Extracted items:
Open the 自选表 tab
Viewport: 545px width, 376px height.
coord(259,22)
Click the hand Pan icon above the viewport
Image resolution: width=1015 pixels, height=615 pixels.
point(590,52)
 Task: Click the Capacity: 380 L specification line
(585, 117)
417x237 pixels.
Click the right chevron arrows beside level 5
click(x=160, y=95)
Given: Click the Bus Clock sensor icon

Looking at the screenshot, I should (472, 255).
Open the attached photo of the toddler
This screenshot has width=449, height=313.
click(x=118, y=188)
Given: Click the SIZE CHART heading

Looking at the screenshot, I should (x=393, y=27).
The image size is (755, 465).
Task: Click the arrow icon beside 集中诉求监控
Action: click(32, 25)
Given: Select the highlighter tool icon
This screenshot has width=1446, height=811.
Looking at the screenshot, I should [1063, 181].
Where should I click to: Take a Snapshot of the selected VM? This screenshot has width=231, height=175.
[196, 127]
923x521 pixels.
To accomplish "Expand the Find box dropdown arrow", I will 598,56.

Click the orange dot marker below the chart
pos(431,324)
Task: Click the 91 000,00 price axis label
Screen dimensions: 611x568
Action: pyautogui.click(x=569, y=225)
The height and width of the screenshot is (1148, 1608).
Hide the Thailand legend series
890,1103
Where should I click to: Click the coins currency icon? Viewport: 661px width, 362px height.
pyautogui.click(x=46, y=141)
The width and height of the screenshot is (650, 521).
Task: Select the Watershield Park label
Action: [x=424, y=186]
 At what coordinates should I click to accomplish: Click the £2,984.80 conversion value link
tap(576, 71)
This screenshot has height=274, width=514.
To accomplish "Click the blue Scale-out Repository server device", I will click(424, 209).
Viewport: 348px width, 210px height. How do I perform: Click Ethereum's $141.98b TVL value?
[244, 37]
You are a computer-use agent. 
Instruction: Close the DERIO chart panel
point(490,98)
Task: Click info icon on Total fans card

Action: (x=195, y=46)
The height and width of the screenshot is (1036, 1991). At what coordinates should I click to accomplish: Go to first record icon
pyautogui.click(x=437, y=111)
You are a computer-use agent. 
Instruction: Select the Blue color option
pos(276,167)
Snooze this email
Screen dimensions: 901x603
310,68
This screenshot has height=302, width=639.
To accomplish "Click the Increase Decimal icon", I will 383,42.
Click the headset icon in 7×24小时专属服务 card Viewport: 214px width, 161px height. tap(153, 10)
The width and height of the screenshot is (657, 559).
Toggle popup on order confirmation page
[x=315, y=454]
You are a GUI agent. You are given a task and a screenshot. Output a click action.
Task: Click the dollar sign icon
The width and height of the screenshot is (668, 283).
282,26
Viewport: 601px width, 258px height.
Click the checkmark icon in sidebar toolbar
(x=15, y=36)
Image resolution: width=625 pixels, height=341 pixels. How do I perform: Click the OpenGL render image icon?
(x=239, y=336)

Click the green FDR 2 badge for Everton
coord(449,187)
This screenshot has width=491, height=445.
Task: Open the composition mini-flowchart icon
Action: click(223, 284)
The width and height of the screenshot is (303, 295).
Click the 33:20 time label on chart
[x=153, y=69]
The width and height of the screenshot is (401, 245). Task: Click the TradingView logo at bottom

• [What you need to do]:
Recast the part of the items that opens with the line containing "Image resolution: width=625" and runs through the end of the items as a JSON list of strings, one string per line, leaving out blank lines.

• [Exercise result]:
[
  "Image resolution: width=625 pixels, height=341 pixels. How do I perform: Click the OpenGL render image icon?",
  "(x=239, y=336)",
  "Click the green FDR 2 badge for Everton",
  "coord(449,187)",
  "This screenshot has width=491, height=445.",
  "Task: Open the composition mini-flowchart icon",
  "Action: click(223, 284)",
  "The width and height of the screenshot is (303, 295).",
  "Click the 33:20 time label on chart",
  "[x=153, y=69]",
  "The width and height of the screenshot is (401, 245). Task: Click the TradingView logo at bottom"
]